K-State will be the host to a national event for one of the nation’s oldest historically black fraternities next month.
The Charles I. Brown Historical Symposium, on Aug. 18 and 19, will draw members of Phi Beta Sigma to K-State, said Pat Patton, a research specialist in Hale Library. Patton said she has been researching members of the fraternity for the past decade.
Kevin Christian, a Phi Beta Sigma member to attend the event, said 12 to 15 members will attend, and among them will be key brothers who have a vested interest in the history of the fraternity.
K-State was home to the fraternity’s Delta Chapter, which started in 1914 but ended in the early 1930s after the Great Depression forced many members out of school. It was the first chapter of the fraternity to start at a mixed-race university west of the Mississippi River, Patton said.
The chapter’s house still stands at 1020 Colorado St. in Manhattan.
“When I listen to the stories that these men of Delta Chapter endured and how their lives and careers were shaped, it just goes to show me, that you can overcome obstacles, odds, and persevere, if you believe,” he said. “It is obvious that they believed, and in doing so, paved the way for countless men to become members of this great organization.”
The fraternity is considering several universities to be its repository of the papers and records of its members, Patton said. She said K-State is one of the schools likely to be chosen.
“Howard is a likely site. K-State is a likely site, and a few others are also likely,” said Gerald Smith, former national executive director of PBS.
Smith said he will be giving a presentation at the event focusing on the history of the fraternity. He said the goal of PBS was not to turn its members into leaders as other fraternities did, but something different.

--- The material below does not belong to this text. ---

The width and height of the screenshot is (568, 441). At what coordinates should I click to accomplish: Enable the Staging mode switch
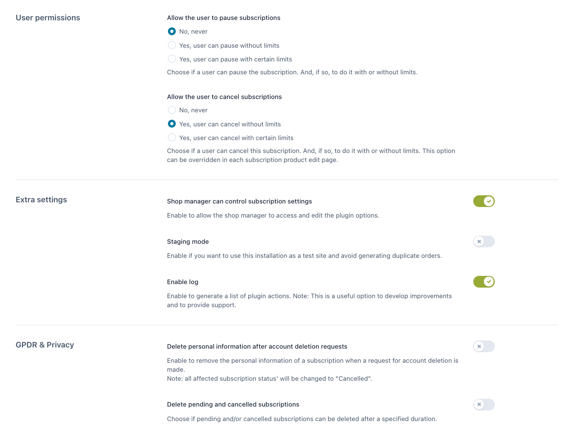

“They did not intend us to be leaders,” Smith said. “They intended us to be public servants.” He said that now, with eight years until the fraternity turns 100, is the time for the fraternity to consider its past and decide if it is going in the right direction.
The symposium is named for Charles Ignatius Brown, one of three men who founded the fraternity at Howard University in 1914. After graduating that year, he moved to Kansas and worked as a teacher in Topeka and founded the Delta fraternity chapter at K-State in 1917.
Smith said he doesn’t have any proof, but believes Brown was a part of the family involved in the Brown v. Board of Education Supreme Court case that ruled segregation as unconstitutional.
After that, he seemingly disappeared. Patton said she and other researchers have gone through countless records looking for mention of Brown, but nothing definitive has surfaced. She said she’d heard many stories as to what happened from living fraternity members, but never found anything concrete.
“Different members would call and had heard that he’d been murdered,” Patton said.
The fraternity is back at K-State, she said, but doesn’t have a chapter house. None of Phi Beta Sigma members could be reached at press time.